MEMENTO, LAURA PELLEGRINI. Presentazione



TITOLO: Memento 
AUTORE: Laura Pellegrini 
GENERE: contemporary dark/suspence 
EDITORE: self publishing 
PAGINE: -- 
PREZZO: € -- 
DATA DI USCITA: 7 luglio 2018 


Berlino, novembre 1989 
Un bambino della Germania dell’Est vede cadere davanti ai propri occhi il muro che divide la città, lo stesso giorno in cui assisterà alla caduta della propria famiglia. 

Costanza, febbraio 1994 
Un intero quartiere viene dato alle fiamme. Un uomo ha dato vita alla propria vendetta uccidendo ogni singola persona, tranne una. La colonna di fumo nero si staglia su di un cielo azzurro mentre gli occhi chiari di una bambina piangono lacrime inconsolabili. 

Berlino, oggi. 
n fucile di precisione, il tetto di un palazzo, una falce di luna che galleggia nel cielo scuro. E’ notte e fa freddo. Dikran Petrosyan, per tutti Eis, è un sicario, è la mano stessa della morte e non sbaglia mai. Ma ciò che Dikran non sa è che è un uomo braccato. Qualcuno vuole la sua vita, lo stesso qualcuno che vuole vendetta. 
Una partita a carte giocata con la morte stessa. Nessun amico, solo nemici e due anime perse che si incontrano tra un passato e un presente che si mescolano in un unico destino. 
Può un uomo solo rovesciare le sorti dell’intera Europa? Può il desiderio di vendetta essere superiore a quello dell’amore? 

Memento, il nuovo romanzo di Laura Pellegrini. 
Si consiglia la lettura a un pubblico adulto e consapevole a causa di scene forti.
Leggi sempre con la testa.


INEDITO:
«Proveniamo da una terra lontana, nome di re. Proveniamo dalle grandi valli e dai grandi monti e proprio come la nostra casa, siamo aspri come le vette di montagna, ma dolci come i pascoli fecondi. Chi siamo noi, Dikran?» chiedeva mia nonna ogni sera prima che mi addormentassi. «Armeni» rispondevo fiero. «E chi sei tu, piccolo figlio di uomo?» «Un assassino.» Annuiva ogni volta che sentiva la parola emergere dalla mia bocca infantile e ogni volta portava la mano al centro del petto, prendeva la croce che teneva nascosta sotto la camicetta e la baciava. «Ricorda chi sei. Ricorda cosa hanno fatto al nostro popolo. Ricorda la stirpe, Dikran. La stirpe non ti abbandonerà mai.»

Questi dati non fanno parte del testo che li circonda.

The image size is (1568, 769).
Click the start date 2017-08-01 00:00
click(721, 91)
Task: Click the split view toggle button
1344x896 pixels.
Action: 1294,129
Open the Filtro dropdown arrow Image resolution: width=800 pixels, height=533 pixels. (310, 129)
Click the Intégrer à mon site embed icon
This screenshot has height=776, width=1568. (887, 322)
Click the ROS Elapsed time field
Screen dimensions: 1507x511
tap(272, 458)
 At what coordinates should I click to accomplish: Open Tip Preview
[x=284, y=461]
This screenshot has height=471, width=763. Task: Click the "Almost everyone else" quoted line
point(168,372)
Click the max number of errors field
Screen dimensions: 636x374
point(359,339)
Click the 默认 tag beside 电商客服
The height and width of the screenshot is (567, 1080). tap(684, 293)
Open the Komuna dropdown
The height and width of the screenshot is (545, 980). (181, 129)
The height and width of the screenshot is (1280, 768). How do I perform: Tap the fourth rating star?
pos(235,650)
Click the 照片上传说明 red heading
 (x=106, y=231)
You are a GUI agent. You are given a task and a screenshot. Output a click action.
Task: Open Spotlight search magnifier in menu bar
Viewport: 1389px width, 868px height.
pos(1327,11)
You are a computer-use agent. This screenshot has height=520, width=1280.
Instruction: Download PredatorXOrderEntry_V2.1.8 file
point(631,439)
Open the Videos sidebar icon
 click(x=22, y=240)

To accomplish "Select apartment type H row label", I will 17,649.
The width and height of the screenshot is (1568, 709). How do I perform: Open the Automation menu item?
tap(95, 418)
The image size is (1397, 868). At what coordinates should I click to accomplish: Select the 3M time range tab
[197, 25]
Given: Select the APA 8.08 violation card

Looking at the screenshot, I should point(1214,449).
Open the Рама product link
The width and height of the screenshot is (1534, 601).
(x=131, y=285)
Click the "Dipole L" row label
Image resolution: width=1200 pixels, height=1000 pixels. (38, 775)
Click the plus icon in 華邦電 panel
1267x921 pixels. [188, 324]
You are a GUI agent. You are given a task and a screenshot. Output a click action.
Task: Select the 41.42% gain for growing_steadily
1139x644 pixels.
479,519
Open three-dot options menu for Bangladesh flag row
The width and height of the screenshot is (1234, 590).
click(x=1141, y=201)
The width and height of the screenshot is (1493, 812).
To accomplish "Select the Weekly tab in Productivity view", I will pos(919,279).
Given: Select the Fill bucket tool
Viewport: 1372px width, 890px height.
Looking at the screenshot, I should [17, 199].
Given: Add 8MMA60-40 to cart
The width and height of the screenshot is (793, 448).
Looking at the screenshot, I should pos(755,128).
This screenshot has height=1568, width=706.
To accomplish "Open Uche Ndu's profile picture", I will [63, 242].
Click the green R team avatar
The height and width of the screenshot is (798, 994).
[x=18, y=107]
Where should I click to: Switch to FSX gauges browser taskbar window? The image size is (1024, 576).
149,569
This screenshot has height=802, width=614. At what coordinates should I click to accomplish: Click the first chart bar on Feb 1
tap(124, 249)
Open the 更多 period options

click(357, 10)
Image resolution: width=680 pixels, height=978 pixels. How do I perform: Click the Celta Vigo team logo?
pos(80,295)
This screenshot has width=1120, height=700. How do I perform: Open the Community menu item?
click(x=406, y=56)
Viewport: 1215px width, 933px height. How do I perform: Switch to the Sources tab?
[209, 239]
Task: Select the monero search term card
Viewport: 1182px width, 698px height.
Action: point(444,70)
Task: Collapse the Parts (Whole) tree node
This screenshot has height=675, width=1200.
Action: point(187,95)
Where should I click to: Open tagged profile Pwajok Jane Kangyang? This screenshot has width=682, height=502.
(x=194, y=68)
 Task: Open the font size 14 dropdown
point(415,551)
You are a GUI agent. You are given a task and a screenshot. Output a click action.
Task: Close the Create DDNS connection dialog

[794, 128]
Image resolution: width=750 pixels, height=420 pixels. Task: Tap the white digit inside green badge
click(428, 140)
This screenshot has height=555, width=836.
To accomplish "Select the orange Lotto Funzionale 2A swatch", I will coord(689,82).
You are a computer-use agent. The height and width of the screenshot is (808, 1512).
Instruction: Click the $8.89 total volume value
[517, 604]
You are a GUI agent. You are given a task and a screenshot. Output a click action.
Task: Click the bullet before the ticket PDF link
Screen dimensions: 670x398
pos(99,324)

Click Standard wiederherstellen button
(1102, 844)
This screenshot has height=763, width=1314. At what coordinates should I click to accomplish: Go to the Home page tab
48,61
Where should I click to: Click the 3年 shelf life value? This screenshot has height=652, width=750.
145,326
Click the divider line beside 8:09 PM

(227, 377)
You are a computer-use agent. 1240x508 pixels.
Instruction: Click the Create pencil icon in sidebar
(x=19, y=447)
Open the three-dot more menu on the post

Sentì l’uomo tirare su con il naso, rantolare parole incomprensibili e poi di nuovo quella parola, il miracolo, la meraviglia, l’assoluta bellezza e perfezione dell’essere riuscita a cavare dalla mente di qualcuno un segreto indicibile. Smith, la parola era Smith e mentre l’assaporava sulla lingua, mentre quasi si bagnava per l’eccitazione del momento, un’altra sensazione la pervase improvvisamente. E si sentì quasi soffocare, annegare dolcemente. Morte. La sentì avanzare come una sorella docile, una maestra, una dea dal manto scintillante e buio. La sentì varcare la soglia del capannone abbandonato, solleticarle la nuca, accarezzarle la mano destra improvvisamente troppo vuota. Tornò a guardare l’uomo sulla sedia che la fissava trepidante, in attesa di una libertà che non sarebbe mai giunta. Gli sorrise melliflua, tornando da lui come una madre da un figlio in lacrime.